When Keystone XL is built the biggest losers will not be the Greens, it will be Big Oil
Keystone XL should bring Canadian crude, which at the moment sells at a $30 discount, in line with global prices. At the same time a huge slice of the record profits announced this week by Chevron, ConocoPhillips and Exxon Mobil will we wiped out.
Dow Jones reports the price discrepancy between the US crude contract West Texas Intermediate, which is priced at the Cushing hub in Oklahoma where almost of Canada's oil ends up, and international prices has brought record profit margins to US oil companies.
Refiners in Oklahoma, West Texas and North Dakota are able to buy oil at prices tied to WTI which on Friday traded at $93/barrel. They then sell the processed fuel at prices pegged to the more expensive Brent which is priced in Europe and sells for $110/barrel.
When completed Keystone XL will have the capacity to carry 1.3 million barrels per day to the US. At the moment only 100,000 barrels of Canadian crude – Western Canada Select in turn sell for $12 less than WTI – goes to Gulf coast refineries.
The price of gasoline and diesel in the market served from Cushing oil already reflects the international price, so consumers won't be hurt James Williams, an energy economist at WTRG Economics told MarketWatch. “The only losers in this would be the refiners in the area which have benefited from the below-market price of WTI.”
Reuters reported on Wednesday ConocoPhillips, (NYSE:COP) the third-largest US oil company, reported a much higher-than-expected quarterly profit on strength in its refining business while the world's most valuable company, Exxon Mobil's (NYSE:XOM) recent report showed profits grew $3 billion boosted by stronger refining margins.
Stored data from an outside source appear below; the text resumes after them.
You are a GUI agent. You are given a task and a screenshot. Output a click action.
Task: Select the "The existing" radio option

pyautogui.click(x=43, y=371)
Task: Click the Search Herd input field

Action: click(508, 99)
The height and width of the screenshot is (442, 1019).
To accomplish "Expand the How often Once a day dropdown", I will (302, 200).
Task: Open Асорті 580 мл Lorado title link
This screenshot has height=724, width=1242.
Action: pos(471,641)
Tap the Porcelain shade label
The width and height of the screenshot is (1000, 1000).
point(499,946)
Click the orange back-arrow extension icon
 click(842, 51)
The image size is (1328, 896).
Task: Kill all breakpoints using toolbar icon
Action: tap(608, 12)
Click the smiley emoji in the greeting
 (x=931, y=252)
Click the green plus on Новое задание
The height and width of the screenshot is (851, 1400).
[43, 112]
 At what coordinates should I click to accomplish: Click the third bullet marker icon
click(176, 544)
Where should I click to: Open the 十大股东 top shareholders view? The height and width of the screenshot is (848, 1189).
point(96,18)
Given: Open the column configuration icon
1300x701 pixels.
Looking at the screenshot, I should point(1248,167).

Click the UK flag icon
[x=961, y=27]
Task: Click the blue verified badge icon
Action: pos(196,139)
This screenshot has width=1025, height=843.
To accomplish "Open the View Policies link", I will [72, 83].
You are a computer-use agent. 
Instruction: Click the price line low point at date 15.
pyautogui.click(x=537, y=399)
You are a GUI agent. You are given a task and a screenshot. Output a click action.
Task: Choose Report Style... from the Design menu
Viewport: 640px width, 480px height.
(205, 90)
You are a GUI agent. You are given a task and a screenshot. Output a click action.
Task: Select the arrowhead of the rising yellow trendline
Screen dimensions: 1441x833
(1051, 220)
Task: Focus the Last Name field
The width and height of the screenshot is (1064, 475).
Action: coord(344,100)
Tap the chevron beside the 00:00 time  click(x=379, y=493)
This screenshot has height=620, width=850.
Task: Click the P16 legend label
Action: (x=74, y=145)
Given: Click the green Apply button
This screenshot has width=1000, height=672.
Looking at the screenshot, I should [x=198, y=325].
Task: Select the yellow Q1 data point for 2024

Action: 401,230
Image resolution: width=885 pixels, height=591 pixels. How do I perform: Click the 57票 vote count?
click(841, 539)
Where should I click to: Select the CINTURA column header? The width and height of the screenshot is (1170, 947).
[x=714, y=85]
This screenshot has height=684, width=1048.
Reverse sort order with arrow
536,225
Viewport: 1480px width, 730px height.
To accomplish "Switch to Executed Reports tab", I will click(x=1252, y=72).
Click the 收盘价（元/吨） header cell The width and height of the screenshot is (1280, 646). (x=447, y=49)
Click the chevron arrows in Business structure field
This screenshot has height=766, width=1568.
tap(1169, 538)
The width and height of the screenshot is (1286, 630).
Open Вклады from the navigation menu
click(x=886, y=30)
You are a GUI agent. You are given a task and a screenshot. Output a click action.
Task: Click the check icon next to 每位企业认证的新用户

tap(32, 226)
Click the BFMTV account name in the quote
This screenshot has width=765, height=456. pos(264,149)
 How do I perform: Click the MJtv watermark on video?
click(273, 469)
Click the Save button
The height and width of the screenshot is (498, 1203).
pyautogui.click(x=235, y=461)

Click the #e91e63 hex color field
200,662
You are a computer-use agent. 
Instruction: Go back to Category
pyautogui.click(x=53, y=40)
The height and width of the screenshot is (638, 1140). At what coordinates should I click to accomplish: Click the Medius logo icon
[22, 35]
On Friday, number two Chevron (NYSE:CHV) announced its profits more than doubled.
Even if both TransCanada's (NYSE:TRP) Keystone XL and Enbridge’s (TSE:ENB) Northern Gateway pipelines are built bitumen is expensive to extract, upgrade and refine and cannot compete with the many new shale oil plays – particularly in the Bakken oil basin – which have pushed US production to its highest level in a decade and could see it become the planet's number one producer of crude.